▼

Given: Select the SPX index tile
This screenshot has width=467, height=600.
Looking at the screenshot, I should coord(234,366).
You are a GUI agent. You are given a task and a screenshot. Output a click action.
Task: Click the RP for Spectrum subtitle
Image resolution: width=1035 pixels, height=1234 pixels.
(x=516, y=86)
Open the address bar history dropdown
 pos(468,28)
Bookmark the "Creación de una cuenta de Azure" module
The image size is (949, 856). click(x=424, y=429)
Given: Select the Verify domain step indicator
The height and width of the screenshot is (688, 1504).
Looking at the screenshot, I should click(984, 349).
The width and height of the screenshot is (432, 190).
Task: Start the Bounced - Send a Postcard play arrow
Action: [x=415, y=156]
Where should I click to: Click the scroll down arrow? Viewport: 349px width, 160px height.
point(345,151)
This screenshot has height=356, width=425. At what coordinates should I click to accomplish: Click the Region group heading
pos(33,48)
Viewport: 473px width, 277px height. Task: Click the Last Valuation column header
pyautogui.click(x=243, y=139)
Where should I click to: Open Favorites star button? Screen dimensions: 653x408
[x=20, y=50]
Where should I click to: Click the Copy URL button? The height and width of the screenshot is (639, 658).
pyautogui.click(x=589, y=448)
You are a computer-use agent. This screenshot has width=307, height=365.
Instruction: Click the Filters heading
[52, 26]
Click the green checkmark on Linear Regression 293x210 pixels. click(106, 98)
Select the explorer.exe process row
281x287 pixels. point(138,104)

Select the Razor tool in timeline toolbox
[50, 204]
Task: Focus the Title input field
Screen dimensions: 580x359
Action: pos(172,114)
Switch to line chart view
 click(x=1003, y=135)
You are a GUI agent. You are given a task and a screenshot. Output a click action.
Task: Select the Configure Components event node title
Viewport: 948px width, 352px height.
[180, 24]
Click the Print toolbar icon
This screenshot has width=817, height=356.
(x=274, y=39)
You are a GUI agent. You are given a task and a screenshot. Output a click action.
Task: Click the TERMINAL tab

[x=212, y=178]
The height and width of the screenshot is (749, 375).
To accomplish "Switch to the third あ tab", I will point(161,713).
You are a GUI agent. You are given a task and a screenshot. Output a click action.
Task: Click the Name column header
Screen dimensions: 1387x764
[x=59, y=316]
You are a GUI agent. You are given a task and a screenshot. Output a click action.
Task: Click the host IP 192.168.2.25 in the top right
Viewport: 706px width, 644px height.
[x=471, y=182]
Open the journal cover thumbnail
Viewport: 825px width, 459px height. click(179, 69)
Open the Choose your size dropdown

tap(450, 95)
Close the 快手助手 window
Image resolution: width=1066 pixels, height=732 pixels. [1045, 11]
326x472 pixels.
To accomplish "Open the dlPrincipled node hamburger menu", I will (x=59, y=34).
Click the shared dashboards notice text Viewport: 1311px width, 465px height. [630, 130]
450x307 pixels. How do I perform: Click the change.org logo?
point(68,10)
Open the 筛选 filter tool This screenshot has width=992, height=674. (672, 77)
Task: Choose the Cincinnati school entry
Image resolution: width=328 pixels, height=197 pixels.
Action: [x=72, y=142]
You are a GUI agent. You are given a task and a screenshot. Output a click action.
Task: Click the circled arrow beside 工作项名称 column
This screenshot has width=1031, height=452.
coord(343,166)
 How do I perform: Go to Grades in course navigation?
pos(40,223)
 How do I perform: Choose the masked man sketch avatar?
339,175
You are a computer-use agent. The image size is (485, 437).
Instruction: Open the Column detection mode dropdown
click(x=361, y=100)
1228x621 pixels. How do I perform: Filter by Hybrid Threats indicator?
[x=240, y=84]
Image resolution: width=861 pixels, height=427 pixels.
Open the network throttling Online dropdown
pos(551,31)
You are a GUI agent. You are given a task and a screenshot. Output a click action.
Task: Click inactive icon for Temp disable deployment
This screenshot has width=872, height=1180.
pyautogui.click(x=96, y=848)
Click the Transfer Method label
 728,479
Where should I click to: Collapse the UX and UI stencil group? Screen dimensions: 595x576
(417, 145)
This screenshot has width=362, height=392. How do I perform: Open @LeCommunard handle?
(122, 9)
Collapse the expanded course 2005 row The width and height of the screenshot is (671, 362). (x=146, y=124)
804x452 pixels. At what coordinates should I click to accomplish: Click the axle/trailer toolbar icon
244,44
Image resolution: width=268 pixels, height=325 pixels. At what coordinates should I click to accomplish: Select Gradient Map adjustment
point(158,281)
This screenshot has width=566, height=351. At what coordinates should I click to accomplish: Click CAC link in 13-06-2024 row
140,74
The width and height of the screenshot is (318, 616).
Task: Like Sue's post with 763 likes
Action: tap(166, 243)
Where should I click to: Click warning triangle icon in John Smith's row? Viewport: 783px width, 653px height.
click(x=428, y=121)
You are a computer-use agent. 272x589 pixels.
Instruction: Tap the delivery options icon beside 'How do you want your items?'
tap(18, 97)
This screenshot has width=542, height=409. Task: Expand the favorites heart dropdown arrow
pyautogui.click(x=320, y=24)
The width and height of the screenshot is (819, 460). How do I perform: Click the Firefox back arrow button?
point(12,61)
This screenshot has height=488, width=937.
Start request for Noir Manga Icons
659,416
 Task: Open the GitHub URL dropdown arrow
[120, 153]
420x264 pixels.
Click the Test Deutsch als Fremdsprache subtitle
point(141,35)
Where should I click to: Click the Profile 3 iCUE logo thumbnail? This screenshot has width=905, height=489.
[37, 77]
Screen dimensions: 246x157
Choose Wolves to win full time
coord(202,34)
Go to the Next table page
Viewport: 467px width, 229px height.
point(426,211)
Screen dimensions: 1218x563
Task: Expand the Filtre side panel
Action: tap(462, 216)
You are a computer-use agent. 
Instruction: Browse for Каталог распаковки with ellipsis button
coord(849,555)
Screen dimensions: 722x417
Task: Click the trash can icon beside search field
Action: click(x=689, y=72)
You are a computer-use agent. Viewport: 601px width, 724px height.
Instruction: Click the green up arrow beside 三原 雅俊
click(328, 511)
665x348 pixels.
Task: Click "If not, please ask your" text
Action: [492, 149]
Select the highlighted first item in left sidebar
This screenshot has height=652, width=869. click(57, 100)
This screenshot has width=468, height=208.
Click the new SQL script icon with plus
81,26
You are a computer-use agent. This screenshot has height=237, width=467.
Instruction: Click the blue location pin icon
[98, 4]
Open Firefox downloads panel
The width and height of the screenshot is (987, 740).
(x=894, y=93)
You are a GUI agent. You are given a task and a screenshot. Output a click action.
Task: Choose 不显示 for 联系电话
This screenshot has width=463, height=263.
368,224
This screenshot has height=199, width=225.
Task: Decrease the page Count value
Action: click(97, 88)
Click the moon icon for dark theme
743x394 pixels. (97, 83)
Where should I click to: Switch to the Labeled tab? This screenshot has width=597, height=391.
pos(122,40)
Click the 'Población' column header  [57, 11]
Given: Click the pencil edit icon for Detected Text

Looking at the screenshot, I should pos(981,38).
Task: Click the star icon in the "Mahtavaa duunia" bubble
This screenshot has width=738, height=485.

▲

▶ [Activity] What belongs in the answer is the line with "Click the 'Población'" plus every later line of the listing, copied word for word and nothing besides.

▶ [Exercise result]
Click the 'Población' column header  [57, 11]
Given: Click the pencil edit icon for Detected Text

Looking at the screenshot, I should pos(981,38).
Task: Click the star icon in the "Mahtavaa duunia" bubble
This screenshot has width=738, height=485.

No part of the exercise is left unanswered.